Wednesday, December 19, 2007


There have been times I’ve felt abandoned by God. Sometimes I think it’s just him dissing me and other times I think maybe it’s a “for-my-own-good” kind of thing. But as a friend pointed out at lunch today, it’s an odd way to think about God. You wouldn’t do that to your own kid—leave them so they learn to love you more. Good point. And then another friend commented, “That’s the one thing God does promise—his presence.” I have been thinking about that a lot. On some deep level I know it is true, but I definitely don’t understand it.

The very essence of Christmas—Immanuel, God with us—announces God’s presence with humanity. But do I know how to recognize God? If he never abandons me but it feels like he has, it must be that I don’t know how to see him, or I’m looking for the wrong thing. Maybe we don’t see God himself, but we see him through his provisions, like manna in the wilderness. Do we know God has not abandoned us because we have enough to eat, because we have friends, because we have _______ (fill in the blank)? Then what about people who are literally dying from hunger or loneliness or lack of some other thing? Where do those people find evidence of God’s presence? I think any one of them would smack me upside the head for implying it is their fault that they don’t see God or feel his presence or get full from the invisible spiritual manna all around their feet. And rightly so.

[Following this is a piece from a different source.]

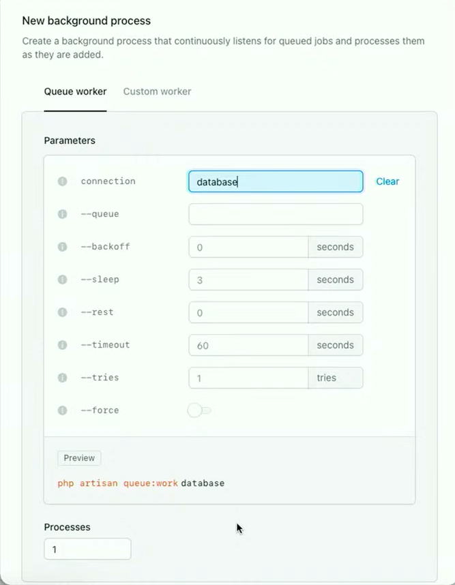Click the --sleep seconds input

Just as I need to be dis-illusioned of the Christ that I am expecting, so I need to be dis-illusioned of the manna I am expecting. I have these things set in my mind: this is what it looks like when God is near, and this is what it looks like when he feeds his people. But I am drowning in wrong ideas about God, and there are so many things I totally miss because I don’t know what I’m looking for. In spite of all this, God comes, holds out his hands to me again, and says, “This is my body, broken for you.” And when I even come close to the edges of knowing what that means, it is no problem for me to believe that there is bread enough for us all and that the one who offers it will help us see him when he comes.